Coronavirus: PM Boris Johnson 'squeezes brake pedal' and delays reopenings


Prime Minister Boris Johnson speaking during a media briefing in Downing Street, London, on coronavirus (COVID-19). Photo: PA

In what will be a blow to many industries, venues and couples, many events and re-openings that were due to take place tomorrow (August 1) will now not happen for another two weeks.

Indoor performances will not resume, pilots for introducing crowds to sports venues and conference centres will not take place, and wedding receptions of up to 30 people will not be permitted.

The Prime Minister announced the news in a Downing Street briefing this afternoon.

He said: "With those numbers creeping up, our assessment is that we should squeeze that brake pedal… in order to keep the virus under control.

"On Saturday August 1, you’ll remember we had hoped to reopen a number of the higher-risk settings that had remained closed and today I’m saying we’re postponing those changes for at least a fortnight.

"That means until August 15 at the earliest casinos, bowling alleys, skating rinks and the remaining close-contact services must remain closed.

"Indoor performances will not resume, pilots of larger gatherings in sports venues and conference centres will not take place, and wedding receptions of up to 30 people will not be permitted."

Face coverings are also to be mandatory in indoor settings where people are likely to come into contact with people they do not know, such as museums and places of worship from August 8.

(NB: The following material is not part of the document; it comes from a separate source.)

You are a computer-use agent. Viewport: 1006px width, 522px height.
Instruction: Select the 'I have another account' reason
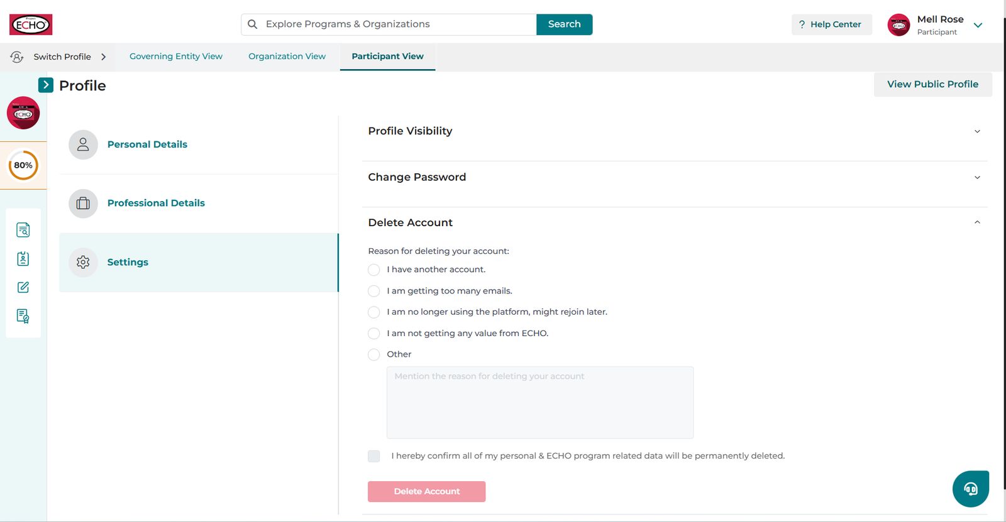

While there is no change to work-from-home guidance from tomorrow, the PM promised to "come down hard" on workplaces which people do not feel are safe.

Speaking about the changes, Mr Johnson said it was right to respond to a "warning light on the dashboard".

"I’ve said throughout the pandemic that there would be fresh outbreaks," he said.

"I think from May I said – when we set out our plan – I said ‘we would not hesitate to put on the brakes at the slightest sign the numbers we’re going in the wrong direction’.

"We’re now seeing a warning light on the dashboard, it is right to respond in the way that we are."

Mr Johnson was asked what he would say to people who are apprehensive about returning to the office after home working, and he said: "I want to see people discussing with their employers whether they can work from home. Lots of people can work from home.

"A lot of people discover that it does work. But if employers think, and employees think, that actually to get in, to be productive, you need to be at your place of work then that’s a very, very important consideration.

"And it is safe to get into a Covid-secure workplace and people should understand that and that is our guidance."

Chief Medical Officer Prof Chris Whitty added: "But I think we should just be really grateful that huge numbers of employers have put an awful lot of effort into trying to make workplaces Covid-secure.

"It’s absolutely essential that everybody does that, but the great majority are, and then when that happens people stick to the guidance and the rules they’re given."